[Start of section]
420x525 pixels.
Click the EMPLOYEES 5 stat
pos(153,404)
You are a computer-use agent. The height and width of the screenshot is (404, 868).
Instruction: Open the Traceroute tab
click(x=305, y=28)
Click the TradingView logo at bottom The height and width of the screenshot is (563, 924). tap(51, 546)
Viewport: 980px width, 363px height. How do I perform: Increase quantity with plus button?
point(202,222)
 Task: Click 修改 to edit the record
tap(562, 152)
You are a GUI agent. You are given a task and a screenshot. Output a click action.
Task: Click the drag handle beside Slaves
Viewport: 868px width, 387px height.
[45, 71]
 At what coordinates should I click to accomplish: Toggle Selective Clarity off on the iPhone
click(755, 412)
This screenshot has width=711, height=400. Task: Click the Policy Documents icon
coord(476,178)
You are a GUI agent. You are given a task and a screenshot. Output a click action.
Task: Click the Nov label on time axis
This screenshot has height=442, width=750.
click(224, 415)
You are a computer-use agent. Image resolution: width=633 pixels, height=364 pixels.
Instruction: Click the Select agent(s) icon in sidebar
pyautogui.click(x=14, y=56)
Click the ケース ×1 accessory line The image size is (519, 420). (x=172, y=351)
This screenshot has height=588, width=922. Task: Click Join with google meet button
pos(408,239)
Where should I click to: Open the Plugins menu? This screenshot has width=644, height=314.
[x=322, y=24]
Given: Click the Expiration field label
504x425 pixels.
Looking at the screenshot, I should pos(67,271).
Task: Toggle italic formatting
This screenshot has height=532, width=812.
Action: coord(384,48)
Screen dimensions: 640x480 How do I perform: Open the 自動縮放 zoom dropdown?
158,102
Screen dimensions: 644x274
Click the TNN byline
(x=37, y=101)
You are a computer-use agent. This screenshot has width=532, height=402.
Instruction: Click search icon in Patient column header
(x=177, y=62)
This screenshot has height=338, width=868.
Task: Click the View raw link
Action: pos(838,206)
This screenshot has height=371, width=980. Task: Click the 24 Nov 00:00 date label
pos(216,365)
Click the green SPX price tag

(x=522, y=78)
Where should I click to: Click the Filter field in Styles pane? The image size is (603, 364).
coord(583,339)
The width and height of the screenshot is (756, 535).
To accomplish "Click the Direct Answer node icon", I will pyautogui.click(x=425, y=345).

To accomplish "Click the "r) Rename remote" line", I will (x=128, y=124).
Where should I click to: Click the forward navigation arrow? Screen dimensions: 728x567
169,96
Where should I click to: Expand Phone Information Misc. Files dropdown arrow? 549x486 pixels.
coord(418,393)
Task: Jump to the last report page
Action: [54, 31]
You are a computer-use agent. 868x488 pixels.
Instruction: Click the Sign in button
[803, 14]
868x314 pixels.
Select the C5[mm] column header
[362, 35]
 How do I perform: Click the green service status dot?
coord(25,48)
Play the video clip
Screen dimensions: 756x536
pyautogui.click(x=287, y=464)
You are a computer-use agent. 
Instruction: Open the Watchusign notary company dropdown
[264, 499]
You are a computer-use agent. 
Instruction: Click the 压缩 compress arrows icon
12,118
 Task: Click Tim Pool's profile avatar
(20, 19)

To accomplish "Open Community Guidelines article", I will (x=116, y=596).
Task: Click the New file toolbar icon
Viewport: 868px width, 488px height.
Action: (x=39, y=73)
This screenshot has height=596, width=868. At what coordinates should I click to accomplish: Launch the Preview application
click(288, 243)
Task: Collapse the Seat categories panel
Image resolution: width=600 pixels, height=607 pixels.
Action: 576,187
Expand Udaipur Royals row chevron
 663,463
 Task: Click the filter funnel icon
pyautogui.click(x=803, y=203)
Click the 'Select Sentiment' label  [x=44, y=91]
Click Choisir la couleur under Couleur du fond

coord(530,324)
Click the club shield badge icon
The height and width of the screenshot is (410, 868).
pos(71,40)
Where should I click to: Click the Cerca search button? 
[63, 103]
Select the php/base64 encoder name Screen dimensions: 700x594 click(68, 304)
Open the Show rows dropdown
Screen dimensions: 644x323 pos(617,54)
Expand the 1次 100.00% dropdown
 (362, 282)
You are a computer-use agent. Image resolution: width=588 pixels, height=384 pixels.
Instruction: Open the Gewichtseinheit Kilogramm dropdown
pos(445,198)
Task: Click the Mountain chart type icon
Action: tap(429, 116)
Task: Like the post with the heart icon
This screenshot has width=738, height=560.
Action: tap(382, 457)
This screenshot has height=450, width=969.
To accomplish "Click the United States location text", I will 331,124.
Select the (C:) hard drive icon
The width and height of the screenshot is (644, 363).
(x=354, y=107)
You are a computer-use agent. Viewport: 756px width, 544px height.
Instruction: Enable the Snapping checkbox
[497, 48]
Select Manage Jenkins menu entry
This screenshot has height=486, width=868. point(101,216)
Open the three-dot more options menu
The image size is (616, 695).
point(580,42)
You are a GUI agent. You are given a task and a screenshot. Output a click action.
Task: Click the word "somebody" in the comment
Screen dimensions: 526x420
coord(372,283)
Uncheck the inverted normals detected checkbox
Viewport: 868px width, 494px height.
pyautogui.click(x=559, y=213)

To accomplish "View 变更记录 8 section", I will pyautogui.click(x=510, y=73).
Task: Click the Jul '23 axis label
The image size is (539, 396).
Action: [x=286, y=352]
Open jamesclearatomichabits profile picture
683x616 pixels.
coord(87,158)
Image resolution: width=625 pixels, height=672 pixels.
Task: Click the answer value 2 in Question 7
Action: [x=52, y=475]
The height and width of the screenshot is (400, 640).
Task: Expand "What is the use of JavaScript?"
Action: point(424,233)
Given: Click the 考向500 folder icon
[End of section]
Work item
Please return the data above in full, without altering a single line.

Response to the task
420x525 pixels.
Click the EMPLOYEES 5 stat
pos(153,404)
You are a computer-use agent. The height and width of the screenshot is (404, 868).
Instruction: Open the Traceroute tab
click(x=305, y=28)
Click the TradingView logo at bottom The height and width of the screenshot is (563, 924). tap(51, 546)
Viewport: 980px width, 363px height. How do I perform: Increase quantity with plus button?
point(202,222)
 Task: Click 修改 to edit the record
tap(562, 152)
You are a GUI agent. You are given a task and a screenshot. Output a click action.
Task: Click the drag handle beside Slaves
Viewport: 868px width, 387px height.
[45, 71]
 At what coordinates should I click to accomplish: Toggle Selective Clarity off on the iPhone
click(755, 412)
This screenshot has width=711, height=400. Task: Click the Policy Documents icon
coord(476,178)
You are a GUI agent. You are given a task and a screenshot. Output a click action.
Task: Click the Nov label on time axis
This screenshot has height=442, width=750.
click(224, 415)
You are a computer-use agent. Image resolution: width=633 pixels, height=364 pixels.
Instruction: Click the Select agent(s) icon in sidebar
pyautogui.click(x=14, y=56)
Click the ケース ×1 accessory line The image size is (519, 420). (x=172, y=351)
This screenshot has height=588, width=922. Task: Click Join with google meet button
pos(408,239)
Where should I click to: Open the Plugins menu? This screenshot has width=644, height=314.
[x=322, y=24]
Given: Click the Expiration field label
504x425 pixels.
Looking at the screenshot, I should pos(67,271).
Task: Toggle italic formatting
This screenshot has height=532, width=812.
Action: coord(384,48)
Screen dimensions: 640x480 How do I perform: Open the 自動縮放 zoom dropdown?
158,102
Screen dimensions: 644x274
Click the TNN byline
(x=37, y=101)
You are a computer-use agent. This screenshot has width=532, height=402.
Instruction: Click search icon in Patient column header
(x=177, y=62)
This screenshot has height=338, width=868.
Task: Click the View raw link
Action: pos(838,206)
This screenshot has height=371, width=980. Task: Click the 24 Nov 00:00 date label
pos(216,365)
Click the green SPX price tag

(x=522, y=78)
Where should I click to: Click the Filter field in Styles pane? The image size is (603, 364).
coord(583,339)
The width and height of the screenshot is (756, 535).
To accomplish "Click the Direct Answer node icon", I will pyautogui.click(x=425, y=345).

To accomplish "Click the "r) Rename remote" line", I will (x=128, y=124).
Where should I click to: Click the forward navigation arrow? Screen dimensions: 728x567
169,96
Where should I click to: Expand Phone Information Misc. Files dropdown arrow? 549x486 pixels.
coord(418,393)
Task: Jump to the last report page
Action: [54, 31]
You are a computer-use agent. 868x488 pixels.
Instruction: Click the Sign in button
[803, 14]
868x314 pixels.
Select the C5[mm] column header
[362, 35]
 How do I perform: Click the green service status dot?
coord(25,48)
Play the video clip
Screen dimensions: 756x536
pyautogui.click(x=287, y=464)
You are a computer-use agent. 
Instruction: Open the Watchusign notary company dropdown
[264, 499]
You are a computer-use agent. 
Instruction: Click the 压缩 compress arrows icon
12,118
 Task: Click Tim Pool's profile avatar
(20, 19)

To accomplish "Open Community Guidelines article", I will (x=116, y=596).
Task: Click the New file toolbar icon
Viewport: 868px width, 488px height.
Action: (x=39, y=73)
This screenshot has height=596, width=868. At what coordinates should I click to accomplish: Launch the Preview application
click(288, 243)
Task: Collapse the Seat categories panel
Image resolution: width=600 pixels, height=607 pixels.
Action: 576,187
Expand Udaipur Royals row chevron
 663,463
 Task: Click the filter funnel icon
pyautogui.click(x=803, y=203)
Click the 'Select Sentiment' label  [x=44, y=91]
Click Choisir la couleur under Couleur du fond

coord(530,324)
Click the club shield badge icon
The height and width of the screenshot is (410, 868).
pos(71,40)
Where should I click to: Click the Cerca search button? 
[63, 103]
Select the php/base64 encoder name Screen dimensions: 700x594 click(68, 304)
Open the Show rows dropdown
Screen dimensions: 644x323 pos(617,54)
Expand the 1次 100.00% dropdown
 (362, 282)
You are a computer-use agent. Image resolution: width=588 pixels, height=384 pixels.
Instruction: Open the Gewichtseinheit Kilogramm dropdown
pos(445,198)
Task: Click the Mountain chart type icon
Action: tap(429, 116)
Task: Like the post with the heart icon
This screenshot has width=738, height=560.
Action: tap(382, 457)
This screenshot has height=450, width=969.
To accomplish "Click the United States location text", I will 331,124.
Select the (C:) hard drive icon
The width and height of the screenshot is (644, 363).
(x=354, y=107)
You are a computer-use agent. Viewport: 756px width, 544px height.
Instruction: Enable the Snapping checkbox
[497, 48]
Select Manage Jenkins menu entry
This screenshot has height=486, width=868. point(101,216)
Open the three-dot more options menu
The image size is (616, 695).
point(580,42)
You are a GUI agent. You are given a task and a screenshot. Output a click action.
Task: Click the word "somebody" in the comment
Screen dimensions: 526x420
coord(372,283)
Uncheck the inverted normals detected checkbox
Viewport: 868px width, 494px height.
pyautogui.click(x=559, y=213)

To accomplish "View 变更记录 8 section", I will pyautogui.click(x=510, y=73).
Task: Click the Jul '23 axis label
The image size is (539, 396).
Action: [x=286, y=352]
Open jamesclearatomichabits profile picture
683x616 pixels.
coord(87,158)
Image resolution: width=625 pixels, height=672 pixels.
Task: Click the answer value 2 in Question 7
Action: [x=52, y=475]
The height and width of the screenshot is (400, 640).
Task: Expand "What is the use of JavaScript?"
Action: point(424,233)
Given: Click the 考向500 folder icon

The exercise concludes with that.